Exponential decay ensures disorders lose credibility if not continuously validated

Decay Timeline
0-12 Months
Active - Full confidence maintained
12-24 Months
Flagged - Marked for review
24+ Months
Auto-review - Status downgrade triggered
Why This Matters: AI systems evolve rapidly. A disorder that affects GPT-3 might not exist in GPT-4. Decay ensures DEM-X reflects current reality, not historical artifacts. Disorders must be continuously revalidated to maintain canonical status.

How to Succeed on Kiru

  1. Start with the Diagnostician's Field Guide
    Learn the taxonomy, understand existing disorders, complete certification levels
  2. Explore the Atelier
    Review community submissions, vote on disorders, test them yourself
  3. Submit Your First Disorder
    Use the submission guide, provide complete documentation, include reproducible examples
  4. Engage with Feedback
    Respond to questions, refine your submission, collaborate with validators
  5. Contribute to Research
    Help validate others' submissions, propose improvements, advance the field

What We Expect From You

Be Scientific

Document observations rigorously.
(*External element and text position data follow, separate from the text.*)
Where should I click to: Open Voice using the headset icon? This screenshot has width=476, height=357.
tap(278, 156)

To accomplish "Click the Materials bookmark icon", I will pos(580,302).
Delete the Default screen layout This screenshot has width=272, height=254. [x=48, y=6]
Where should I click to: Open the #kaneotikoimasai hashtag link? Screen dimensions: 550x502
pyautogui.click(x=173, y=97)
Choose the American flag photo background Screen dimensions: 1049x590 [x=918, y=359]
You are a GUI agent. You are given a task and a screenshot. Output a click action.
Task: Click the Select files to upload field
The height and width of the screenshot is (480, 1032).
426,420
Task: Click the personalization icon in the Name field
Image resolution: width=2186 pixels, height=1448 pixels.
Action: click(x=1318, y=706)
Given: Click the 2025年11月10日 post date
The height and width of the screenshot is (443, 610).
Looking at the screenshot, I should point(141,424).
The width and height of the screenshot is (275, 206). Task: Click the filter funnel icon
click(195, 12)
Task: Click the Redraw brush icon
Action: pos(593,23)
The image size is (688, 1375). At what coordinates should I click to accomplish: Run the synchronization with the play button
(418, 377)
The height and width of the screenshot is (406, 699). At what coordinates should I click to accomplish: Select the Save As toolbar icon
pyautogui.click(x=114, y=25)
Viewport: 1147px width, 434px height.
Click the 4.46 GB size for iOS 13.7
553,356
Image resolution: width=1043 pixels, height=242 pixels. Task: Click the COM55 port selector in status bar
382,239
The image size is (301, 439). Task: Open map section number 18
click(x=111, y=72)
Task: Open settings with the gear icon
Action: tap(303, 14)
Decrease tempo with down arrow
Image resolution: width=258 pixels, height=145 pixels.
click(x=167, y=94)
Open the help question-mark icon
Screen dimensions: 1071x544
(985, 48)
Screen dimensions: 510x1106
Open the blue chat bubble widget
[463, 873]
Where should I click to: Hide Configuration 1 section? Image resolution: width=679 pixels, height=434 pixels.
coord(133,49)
Provide reproducible examples. Test your theories before submitting.

Be Collaborative

Engage with other researchers. Vote thoughtfully. Provide constructive feedback on submissions.

Be Ethical

Don't weaponize disorders. Focus on understanding and mitigation, not exploitation.

Be Thorough

Complete all sections of disorder submissions. Provide biological parallels. Document prevention methods.